- Aim
Lay out the records as a Markdown table with the columns Row and Line, numbering each line and skipping blank lines, starting at the beginning of the records and going on through the line containing "tap(1145, 15)". Leave the pictures out of your answer.

- Provided data
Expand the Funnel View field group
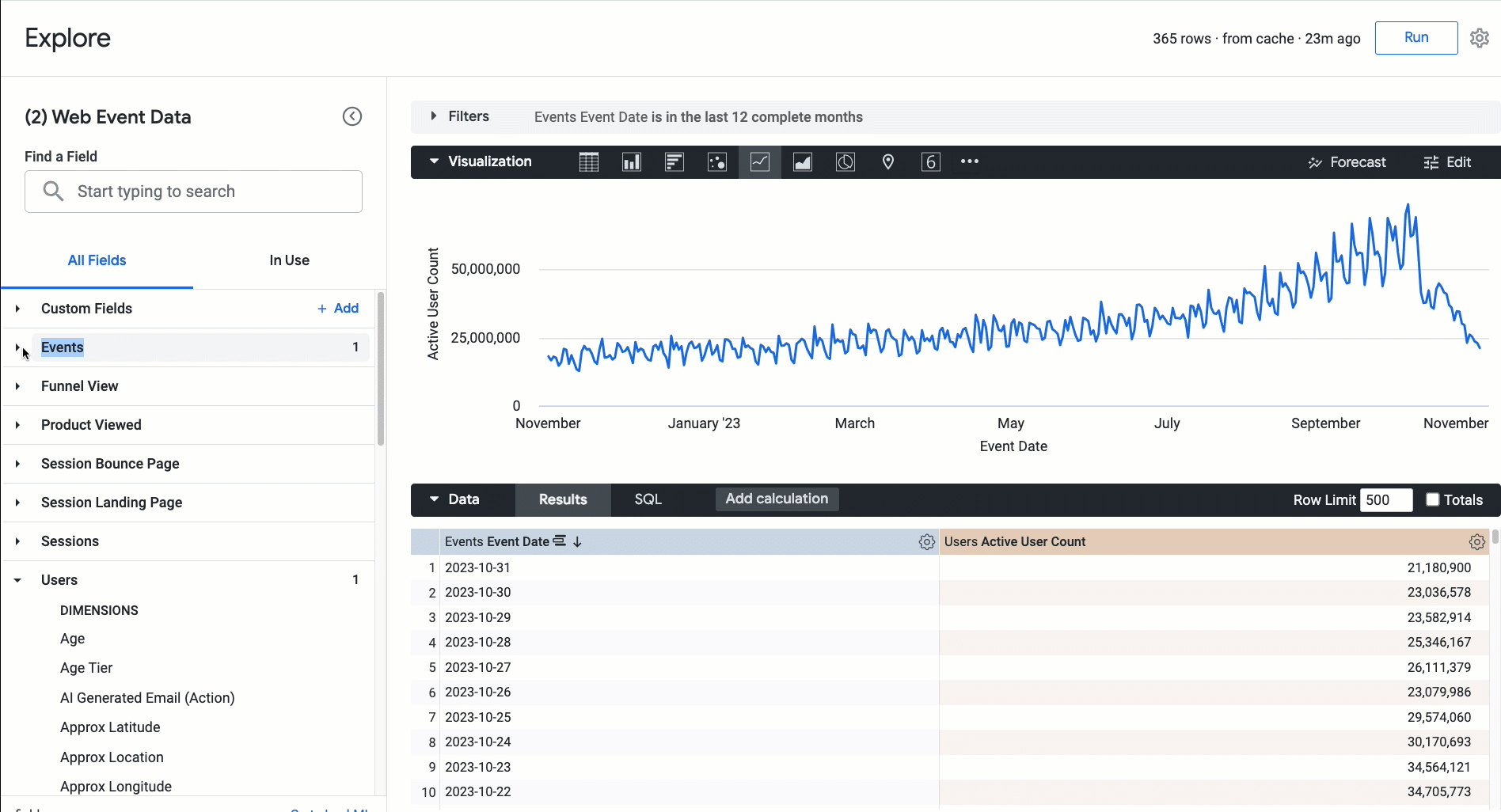The width and height of the screenshot is (1501, 812). [x=17, y=386]
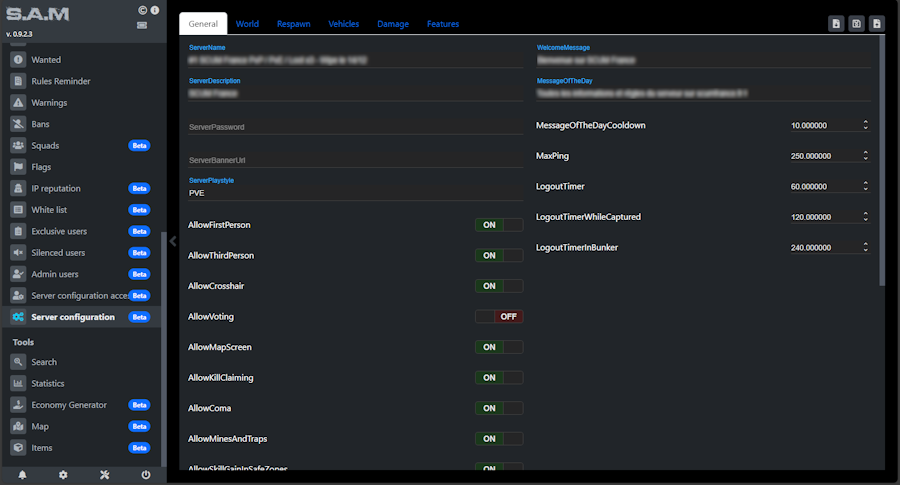Disable the AllowCrosshair toggle
The image size is (900, 485).
[498, 286]
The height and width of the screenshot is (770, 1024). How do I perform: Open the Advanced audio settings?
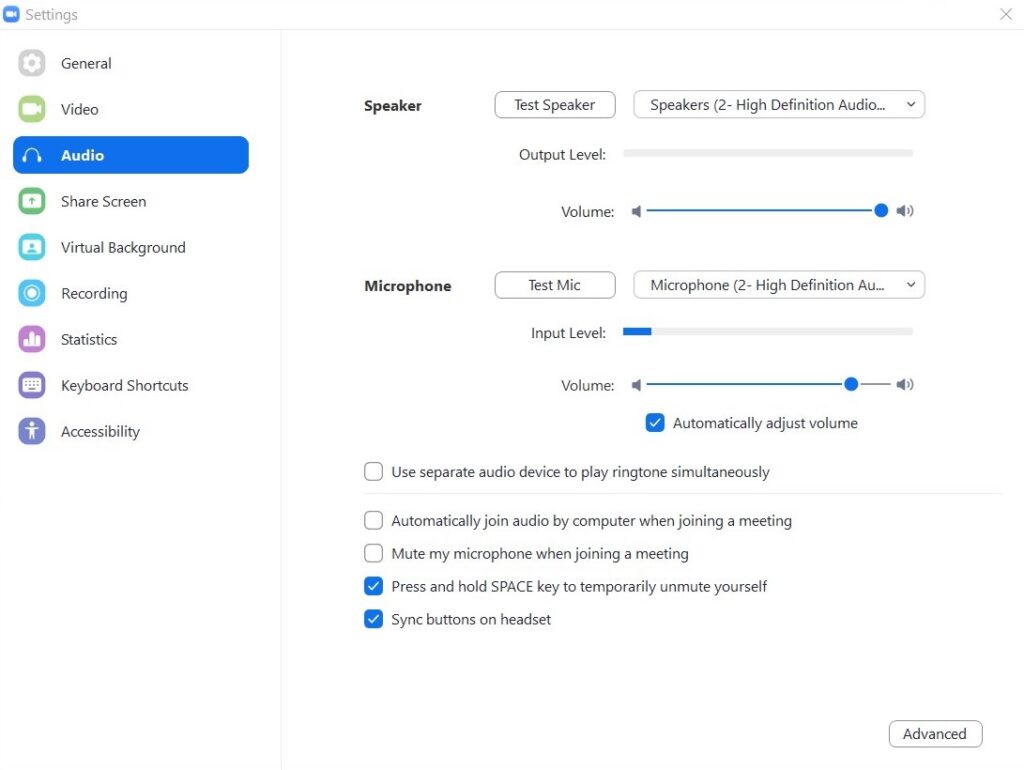[x=935, y=734]
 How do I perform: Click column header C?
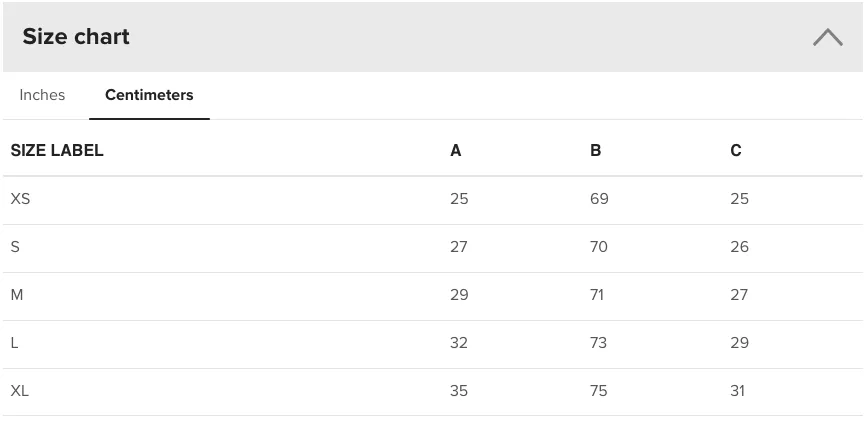736,150
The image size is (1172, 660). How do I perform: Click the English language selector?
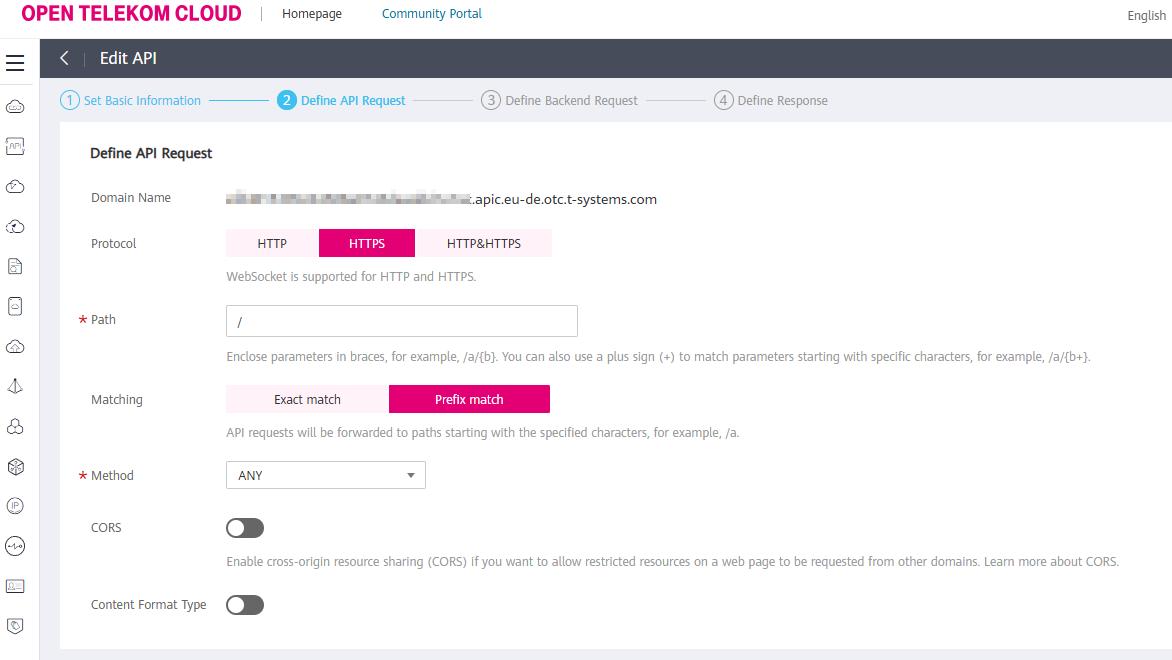tap(1145, 15)
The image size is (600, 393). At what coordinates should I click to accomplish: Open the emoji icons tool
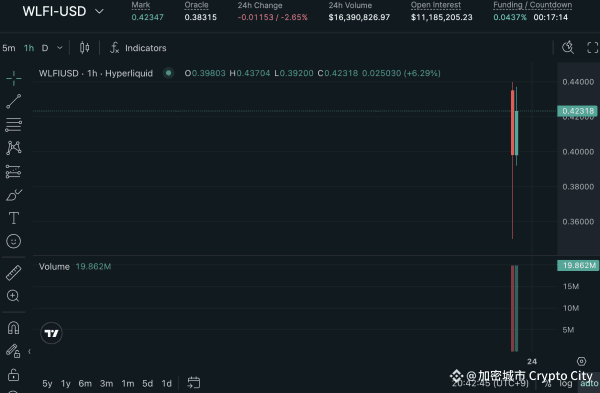(13, 241)
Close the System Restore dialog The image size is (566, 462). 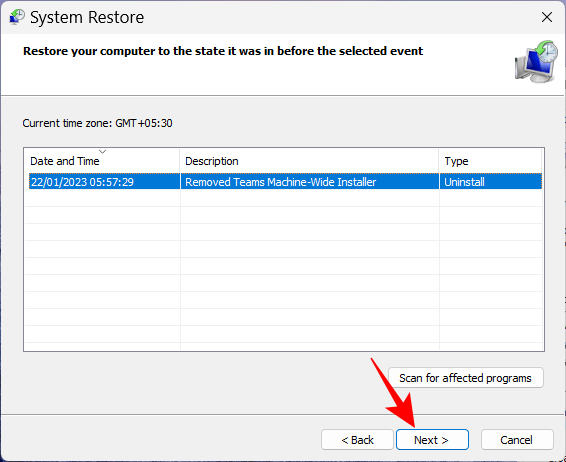[547, 17]
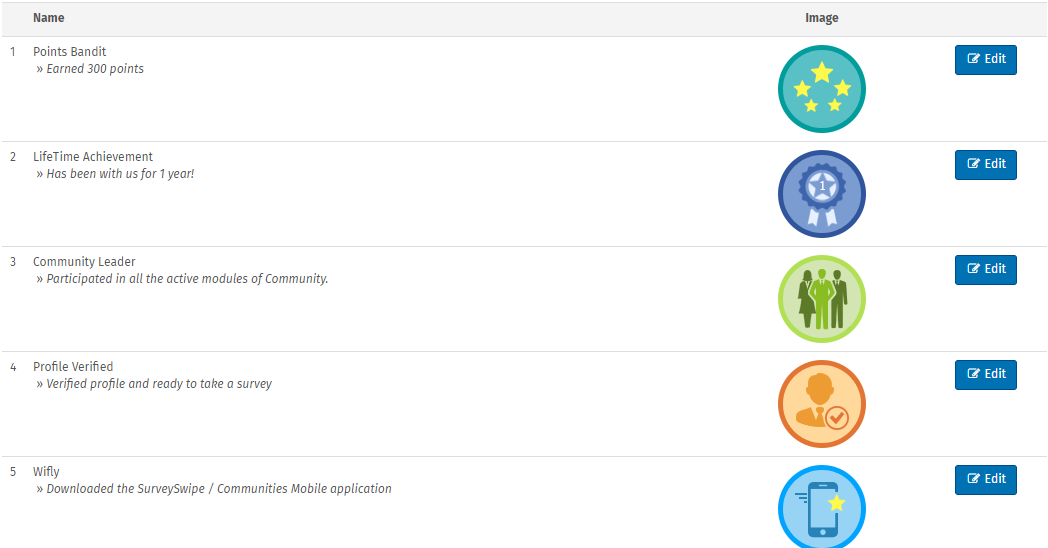Edit the Profile Verified badge
The width and height of the screenshot is (1048, 548).
click(x=985, y=374)
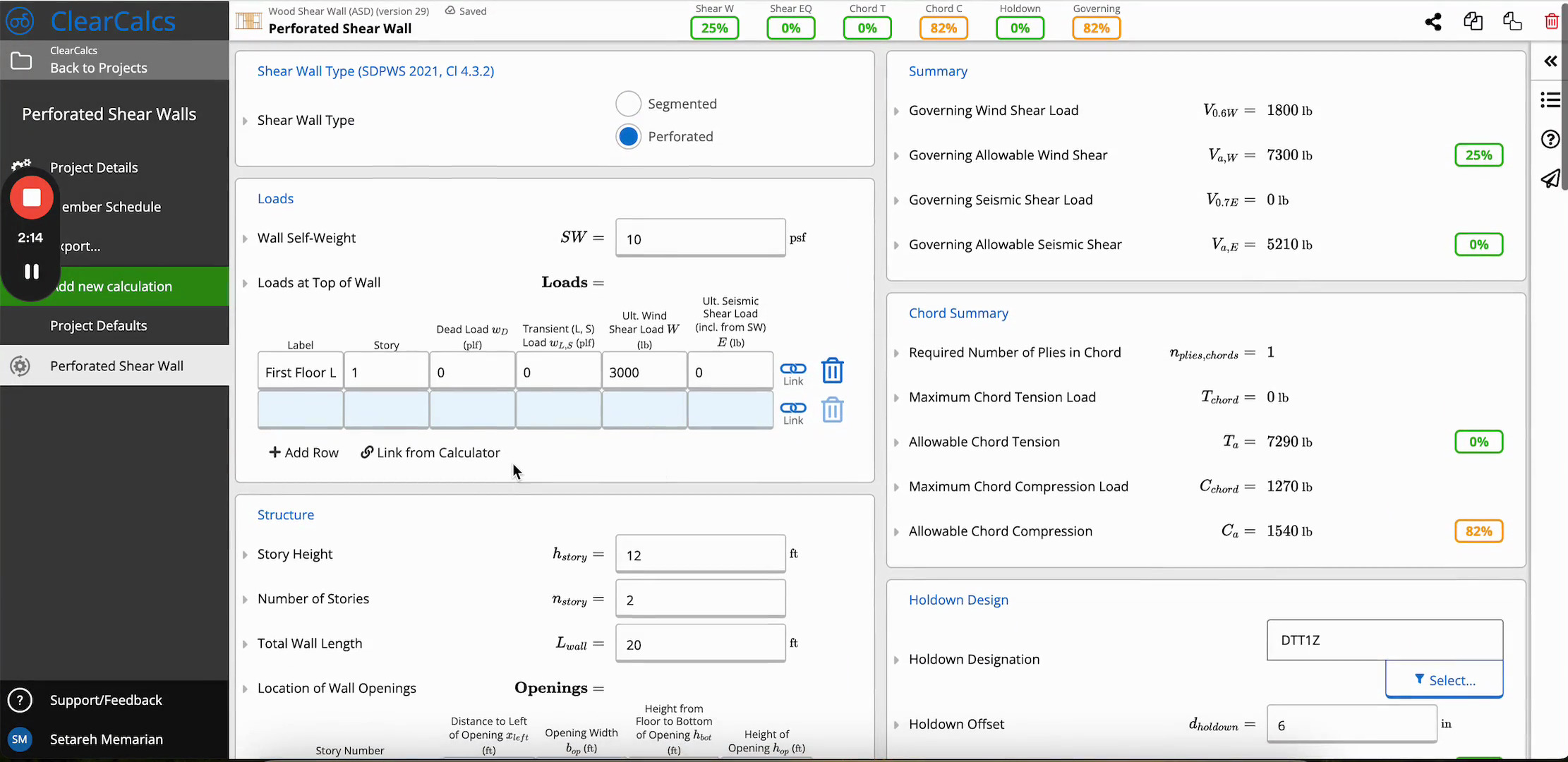The height and width of the screenshot is (762, 1568).
Task: Click Add Row under loads table
Action: pos(303,452)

- Exercise output
| Row | Line |
|---|---|
| 1 | Expand the Funnel View field group |
| 2 | The width and height of the screenshot is (1501, 812). [x=17, y=386] |
| 3 | Disable the AllowCrosshair toggle |
| 4 | The image size is (900, 485). |
| 5 | [498, 286] |
| 6 | The height and width of the screenshot is (770, 1024). How do I perform: Open the Advanced audio settings? |
| 7 | [x=935, y=734] |
| 8 |  How do I perform: Click column header C? |
| 9 | 736,150 |
| 10 | The image size is (1172, 660). How do I perform: Click the English language selector? |
| 11 | tap(1145, 15) |